RNA-guided human genome engineering via Cas9

Mali P, Yang L, Esvelt KM, Aach J, Guell M, DiCarlo JE, Norville JE, Church GM
Source: Science
Publication Date: (2013)
Issue: 339(6121): 823-826
Research Area:
Stem Cells
Gene Expression
Basic Research
Cells used in publication:
Species: human
Tissue Origin: blood
Induced Pluripotent Stem Cell (iPS), human
Species: human
Tissue Origin:
4D-Nucleofector® X-Unit
Authors used 2×106 PGP1 iPS cells which were resuspended in P3 reagent with 1µg Cas9 plasmid, 1µg gRNA and/or 1µg DNA donor plasmid, and nucleofected. Cells were subsequently plated on an mTeSR1-coated plate in mTeSR1 medium supplemented with ROCK inhibitor for the first 24h. For K562s, 2×106 cells were resuspended in SF reagent with 1µg Cas9 plasmid, 1µg gRNA and/or 1µg DNA donor plasmid, and nucleofected. The DNA donors used for endogenous AAVS1 targeting were either a dsDNA donor or a 90mer oligonucleotide. Cells were harvested 3 days after nucleofection and the genomic DNA of ~1 X 106 cells was extracted and analyzed to estimate NHEJ efficiencies.
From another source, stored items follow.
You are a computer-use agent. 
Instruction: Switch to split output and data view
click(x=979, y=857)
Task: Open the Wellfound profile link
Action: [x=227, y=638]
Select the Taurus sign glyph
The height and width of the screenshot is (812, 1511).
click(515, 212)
Bacteria and archaea have evolved adaptive immune defenses, termed clustered regularly interspaced short palindromic repeats (CRISPR)/CRISPR-associated (Cas) systems, that use short RNA to direct degradation of foreign nucleic acids. Here, we engineer the type II bacterial CRISPR system to function with custom guide RNA (gRNA) in human cells. For the endogenous AAVS1 locus, we obtained targeting rates of 10 to 25% in 293T cells, 13 to 8% in K562 cells, and 2 to 4% in induced pluripotent stem cells. We show that this process relies on CRISPR components; is sequence-specific; and, upon simultaneous introduction of multiple gRNAs, can effect multiplex editing of target loci. We also compute a genome-wide resource of ~190 K unique gRNAs targeting ~40.5% of human exons. Our results establish an RNA-guided editing tool for facile, robust, and multiplexable human genome engineering.